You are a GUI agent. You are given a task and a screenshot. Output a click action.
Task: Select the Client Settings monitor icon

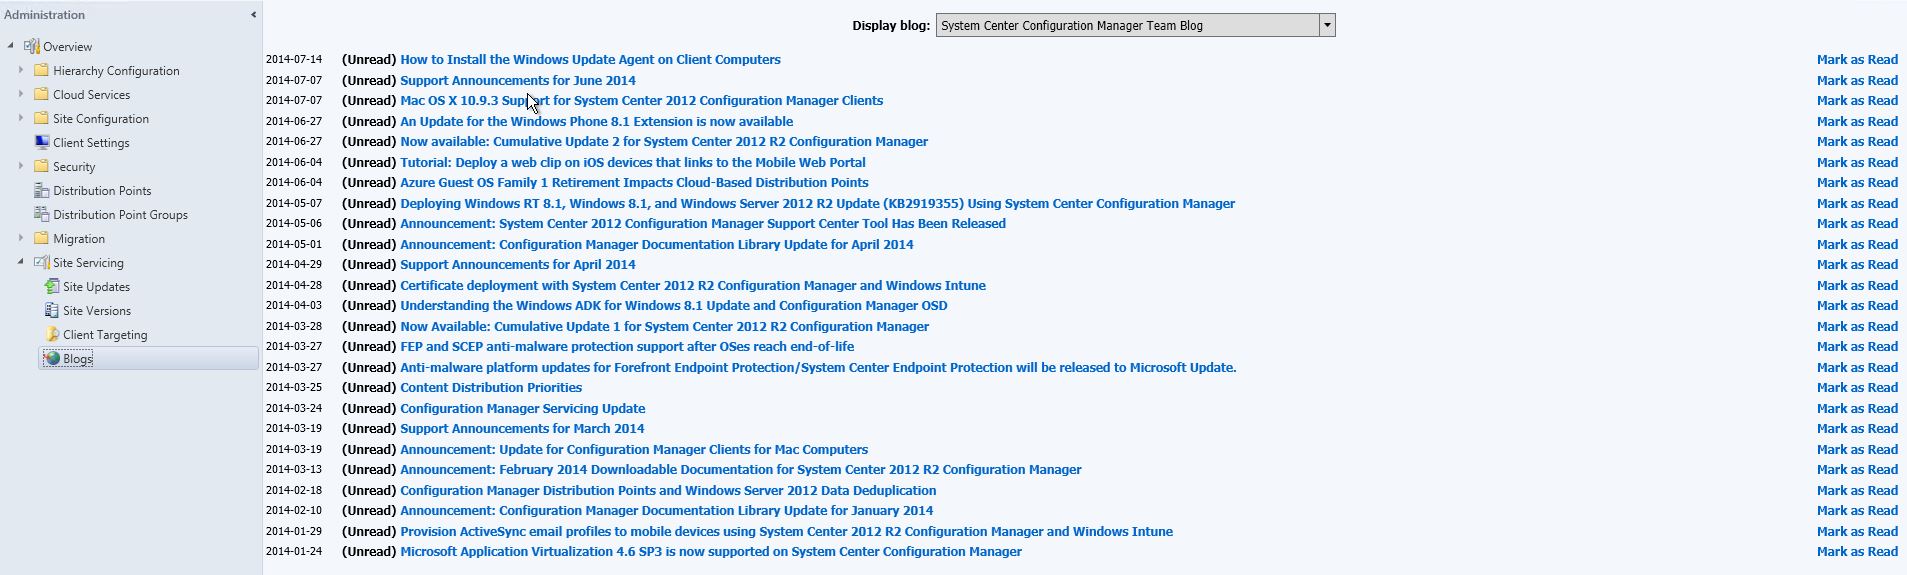coord(42,142)
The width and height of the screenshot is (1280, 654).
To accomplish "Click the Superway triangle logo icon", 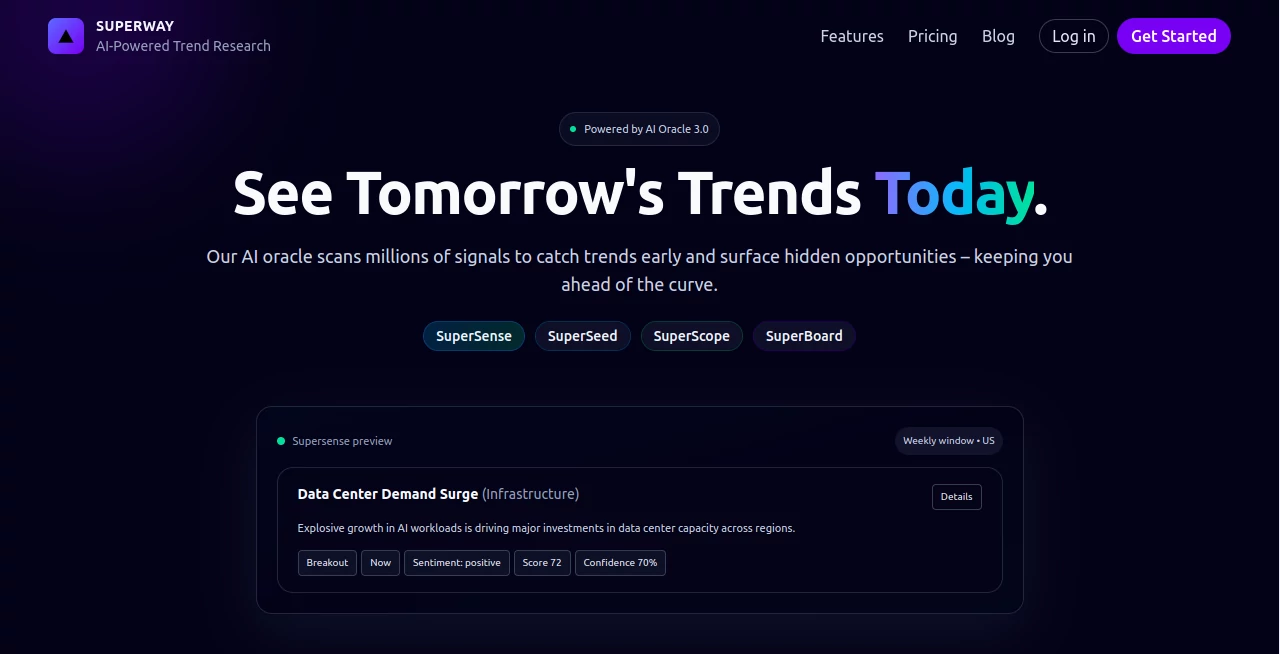I will pos(65,36).
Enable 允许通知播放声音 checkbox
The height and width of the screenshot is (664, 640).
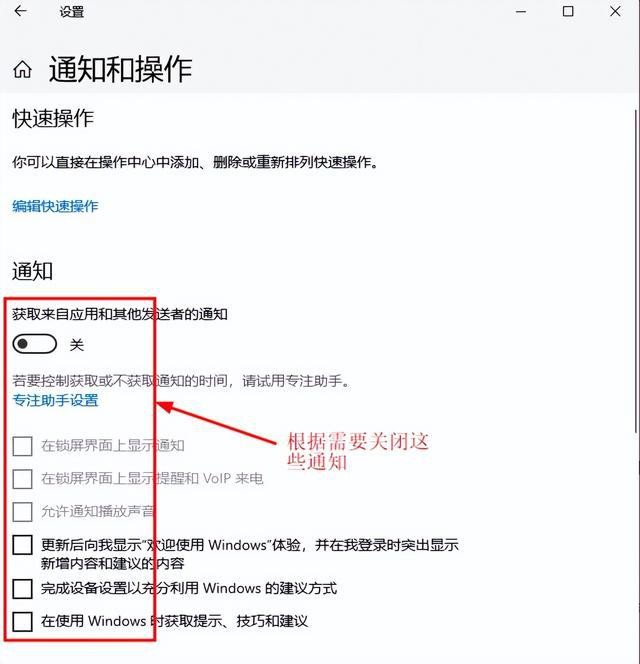[22, 512]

◇ ◇ ◇

Task item -
Reproduce only the lines between the line with "Enable 允许通知播放声音 checkbox" and the final line of the records, both included, so that the copy matches them exactly and contains no pictures.

Final answer -
Enable 允许通知播放声音 checkbox
The height and width of the screenshot is (664, 640).
[22, 512]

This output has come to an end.